§ Task description:
Your answer should hold exactly the lines from the one with "This screenshot has height=443, width=1126." through the final line of the data below, reproduced as written.

= = =

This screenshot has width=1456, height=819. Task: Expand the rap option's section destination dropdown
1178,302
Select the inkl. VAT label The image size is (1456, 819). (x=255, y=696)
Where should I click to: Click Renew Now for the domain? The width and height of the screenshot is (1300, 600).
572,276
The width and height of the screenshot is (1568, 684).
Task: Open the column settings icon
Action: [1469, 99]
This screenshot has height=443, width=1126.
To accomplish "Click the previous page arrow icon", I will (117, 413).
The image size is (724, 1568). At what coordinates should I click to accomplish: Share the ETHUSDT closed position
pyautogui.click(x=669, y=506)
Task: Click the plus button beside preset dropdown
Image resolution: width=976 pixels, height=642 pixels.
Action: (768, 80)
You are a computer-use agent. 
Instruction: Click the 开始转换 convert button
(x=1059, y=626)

= = =

§ Result for this task:
This screenshot has height=443, width=1126.
To accomplish "Click the previous page arrow icon", I will (117, 413).
The image size is (724, 1568). At what coordinates should I click to accomplish: Share the ETHUSDT closed position
pyautogui.click(x=669, y=506)
Task: Click the plus button beside preset dropdown
Image resolution: width=976 pixels, height=642 pixels.
Action: (768, 80)
You are a computer-use agent. 
Instruction: Click the 开始转换 convert button
(x=1059, y=626)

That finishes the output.